### GIVEN EXERCISE 1
Convert the stretch of the pointing-dataset entries from the line containing "Viewport: 1568px width, 773px" through the line containing "Action: point(407,276)" into a Markdown table with the columns Row and Line. Skip blank lines and leave the pictures out.

### SELECTED EXTRACT
********

Chest slap bass is iirc 60hz to 120hz, and maybe varies depending on the size of the chest internally. A pair of decent efficiency 15" no special excursion tuned high like in a PA drivers should be plenty for the effect in most house sized rooms. Maybe even one of the super cheap current crop of 18" depending on box tuning.
They aren't making the mfw's anymore are they? Support would be a big deal if that's the case.
There is a lot of info and comparison in this thread. I don't know if any direct comparison has been made with the mfw but I would think a single dts-10 would outperform a pair of those for sound quality, output, and extension. Check out the measurements on databass and it may help out some.
They aren't making the mfw's anymore are they? Support would be a big deal if that's the case.
There is a lot of info and comparison in this thread. I don't know if any direct comparison has been made with the mfw but I would think a single dts-10 would outperform a pair of those for sound quality, output, and extension. Check out the measurements on databass and it may help out some.

********

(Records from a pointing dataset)

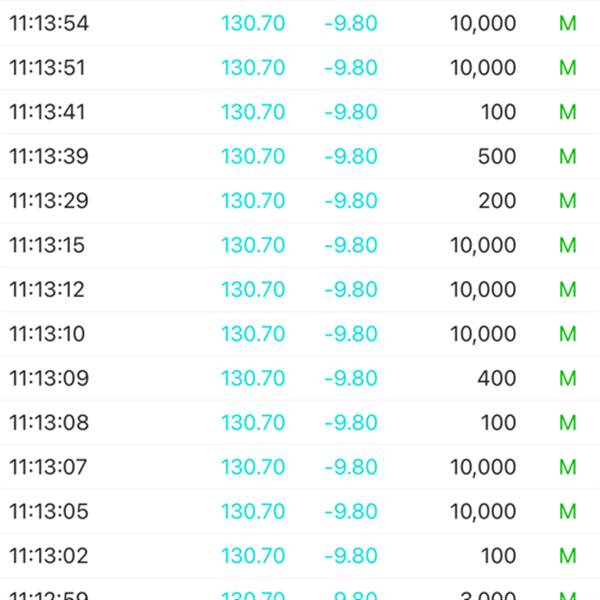Click the -9.80 change at 11:13:15

click(x=351, y=245)
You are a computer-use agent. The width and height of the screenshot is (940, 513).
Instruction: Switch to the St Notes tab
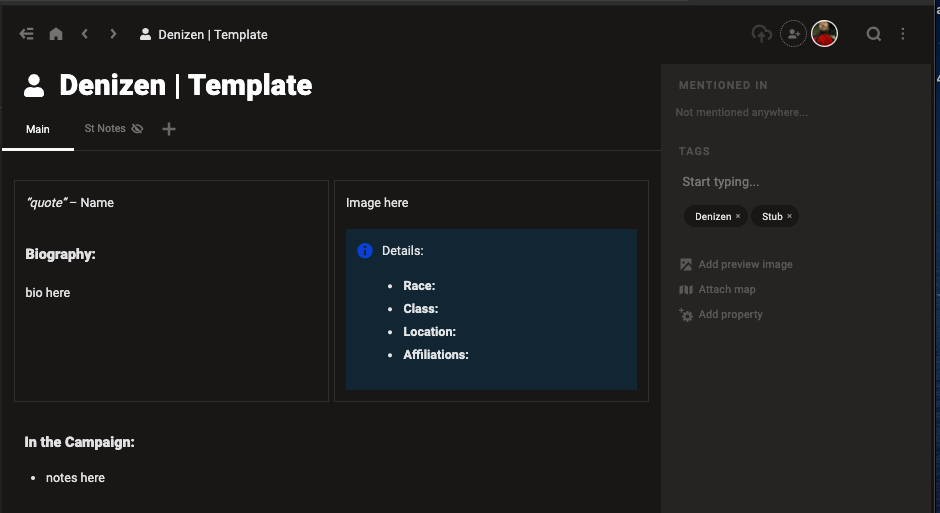point(105,129)
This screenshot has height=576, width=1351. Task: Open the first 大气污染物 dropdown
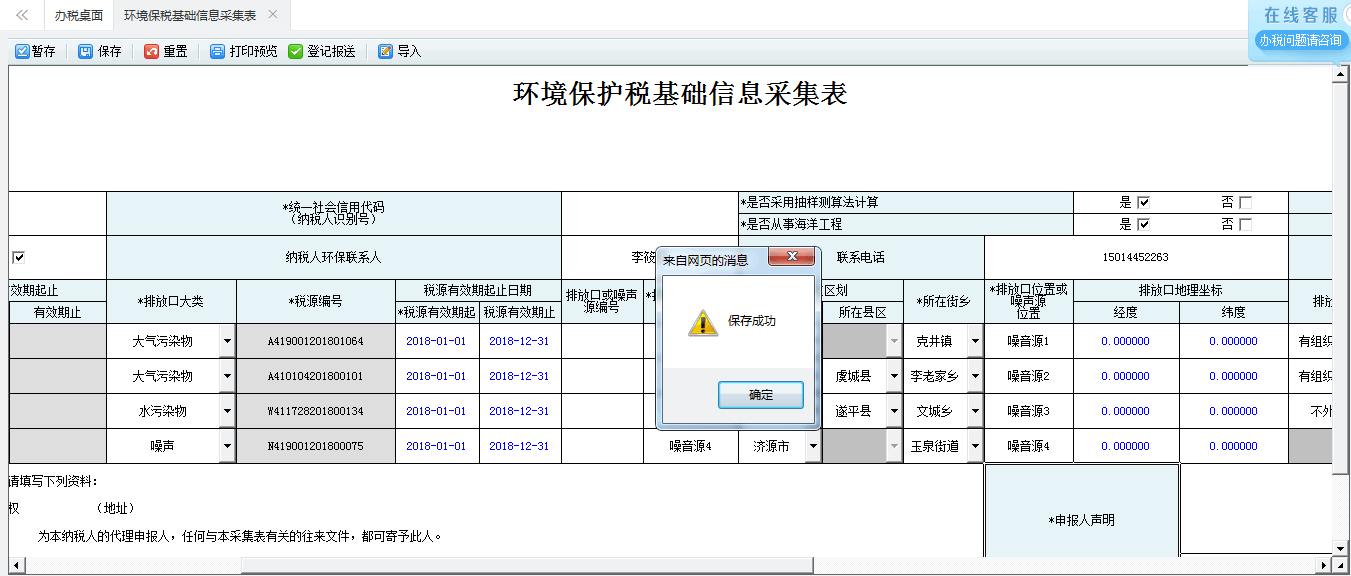227,340
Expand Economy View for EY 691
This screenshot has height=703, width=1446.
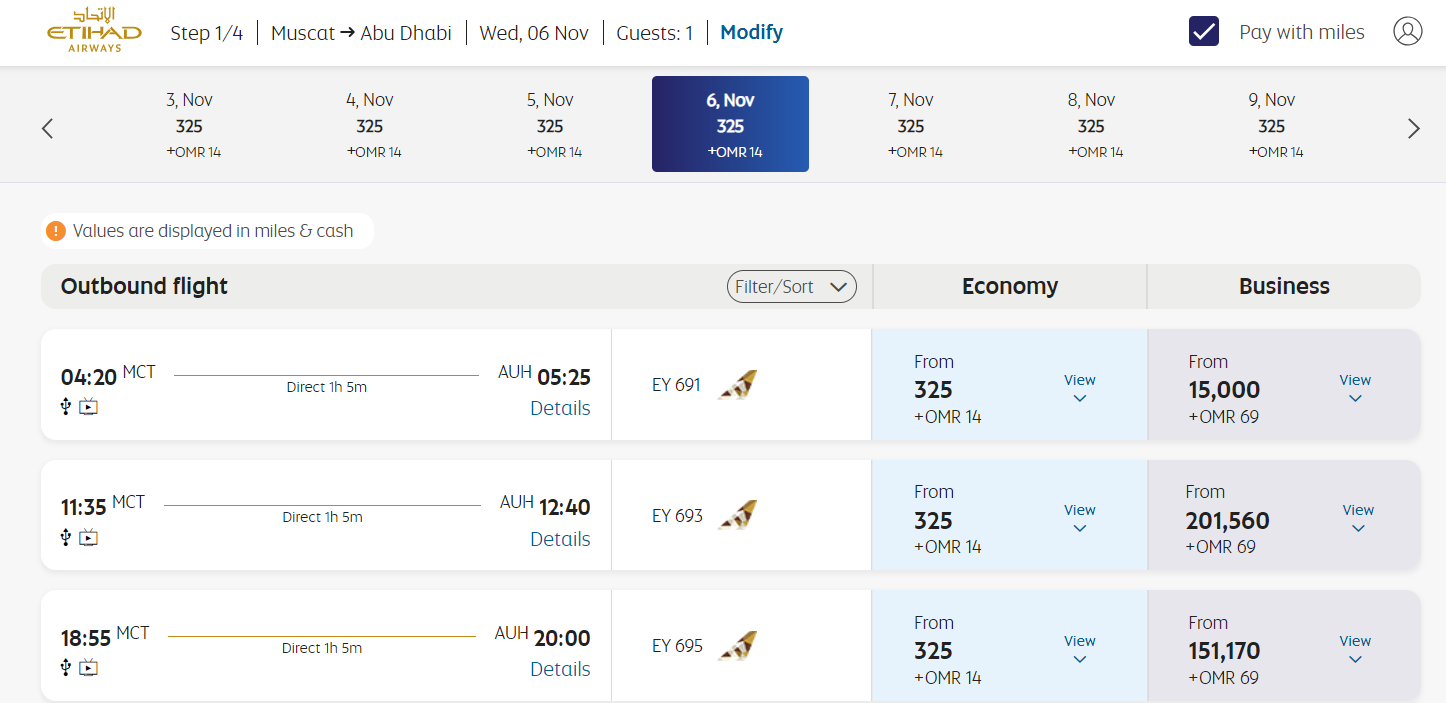1079,388
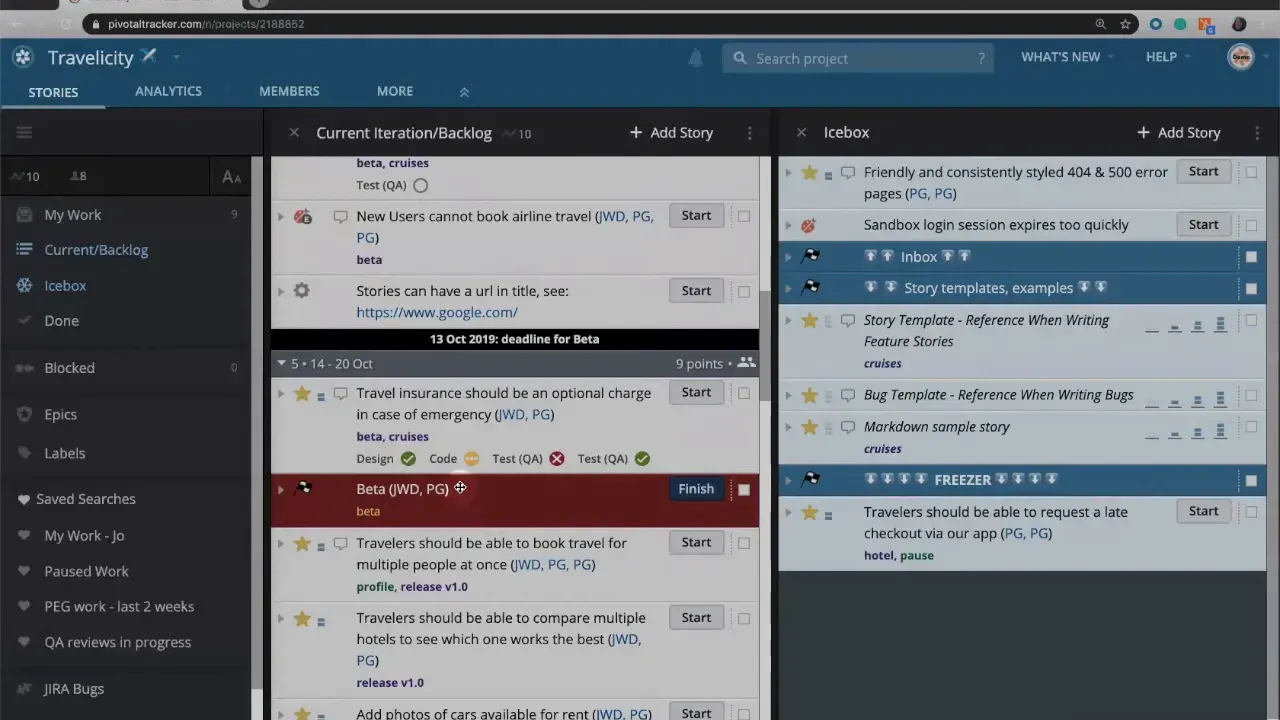Image resolution: width=1280 pixels, height=720 pixels.
Task: Select the bug icon on 'New Users cannot book airline travel'
Action: coord(302,216)

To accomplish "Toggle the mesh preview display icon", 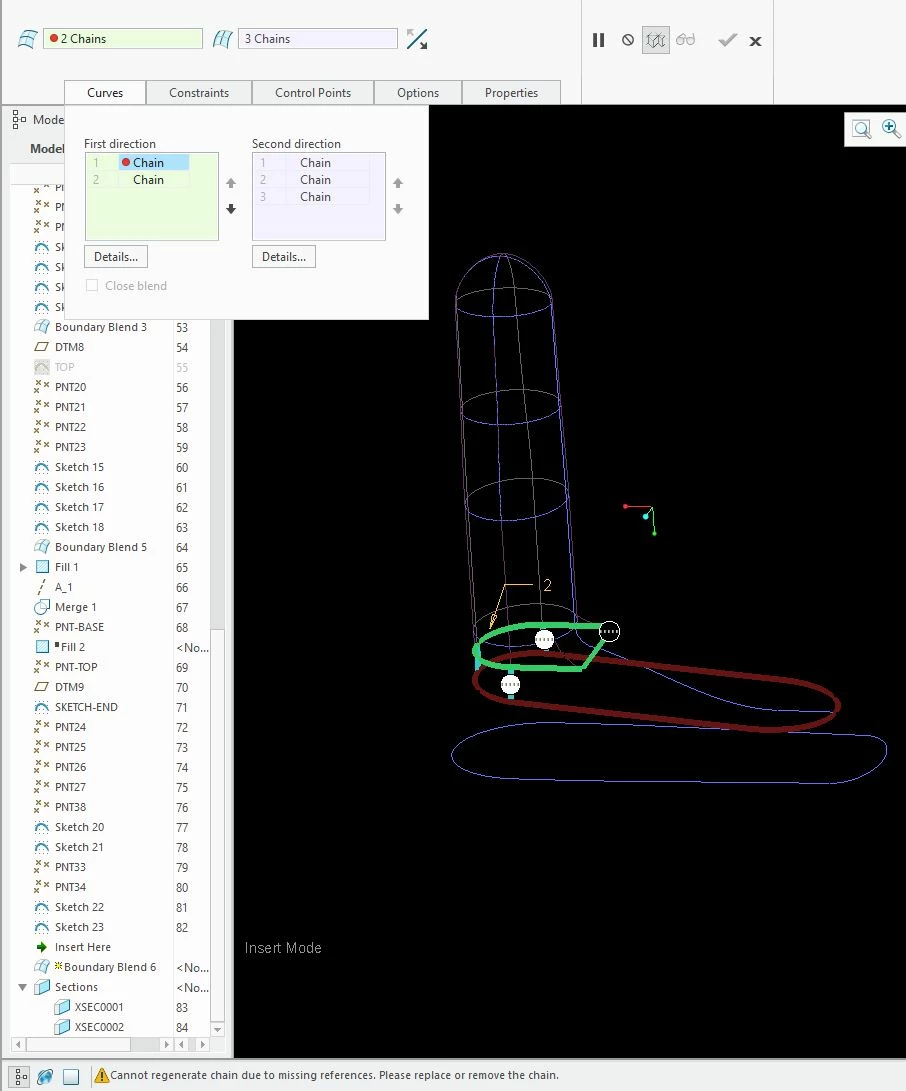I will point(655,40).
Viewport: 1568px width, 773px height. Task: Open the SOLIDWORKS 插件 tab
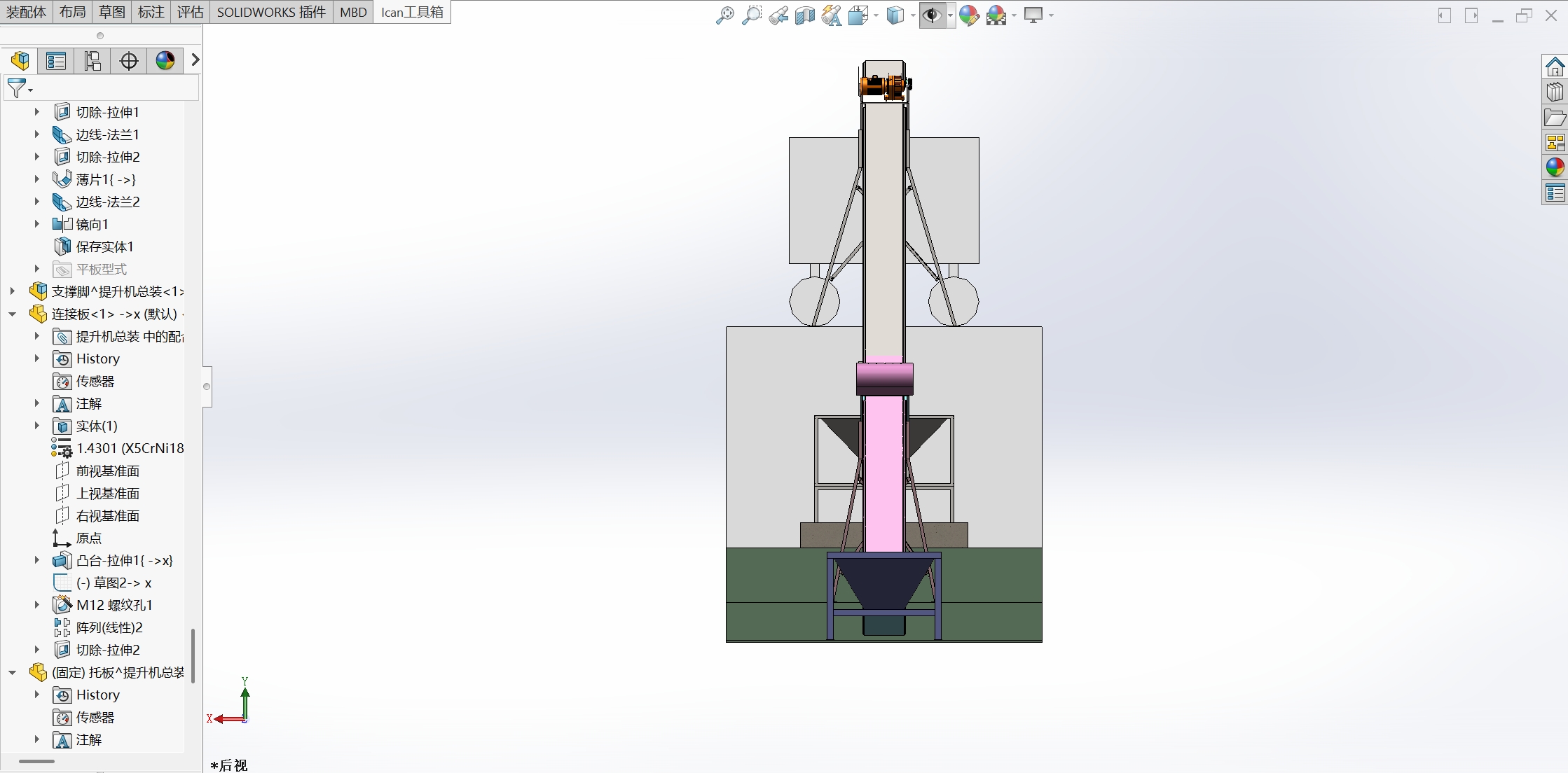271,12
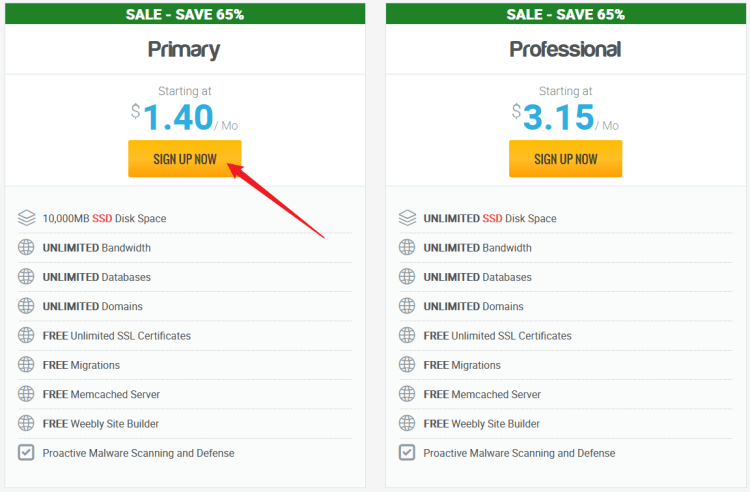The height and width of the screenshot is (492, 750).
Task: Click globe icon beside Professional Unlimited Databases
Action: point(407,276)
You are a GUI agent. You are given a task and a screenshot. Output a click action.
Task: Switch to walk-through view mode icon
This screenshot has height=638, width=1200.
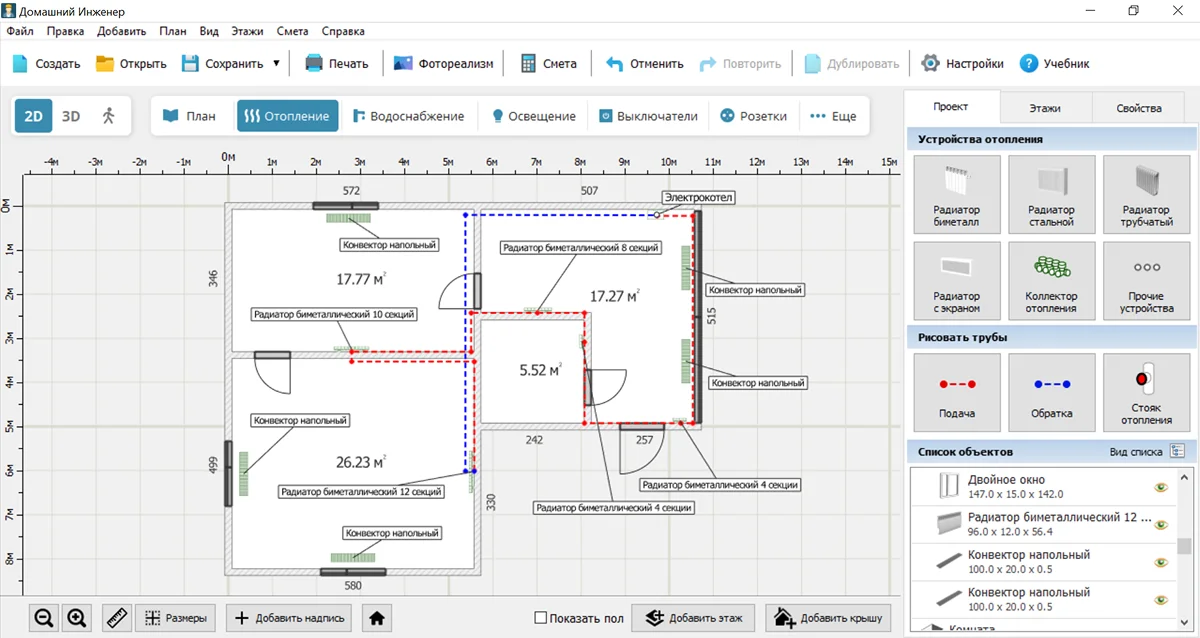tap(108, 116)
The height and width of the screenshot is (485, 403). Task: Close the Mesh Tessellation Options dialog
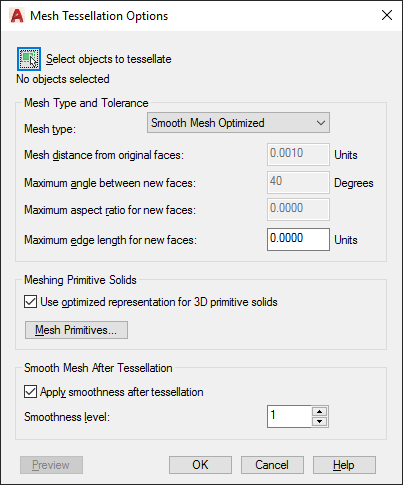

********

### GIVEN EXERCISE 2
Output the stretch of the subwoofer discussion from "Chest slap bass" through "on box tuning." word for word.

### EXPECTED ANSWER 1
| Row | Line |
|---|---|
| 1 | Viewport: 1568px width, 773px height. Task: Open the SOLIDWORKS 插件 tab |
| 2 | 271,12 |
| 3 | The height and width of the screenshot is (492, 750). |
| 4 | Task: Click globe icon beside Professional Unlimited Databases |
| 5 | Action: point(407,276) |

### EXPECTED ANSWER 2
Chest slap bass is iirc 60hz to 120hz, and maybe varies depending on the size of the chest internally. A pair of decent efficiency 15" no special excursion tuned high like in a PA drivers should be plenty for the effect in most house sized rooms. Maybe even one of the super cheap current crop of 18" depending on box tuning.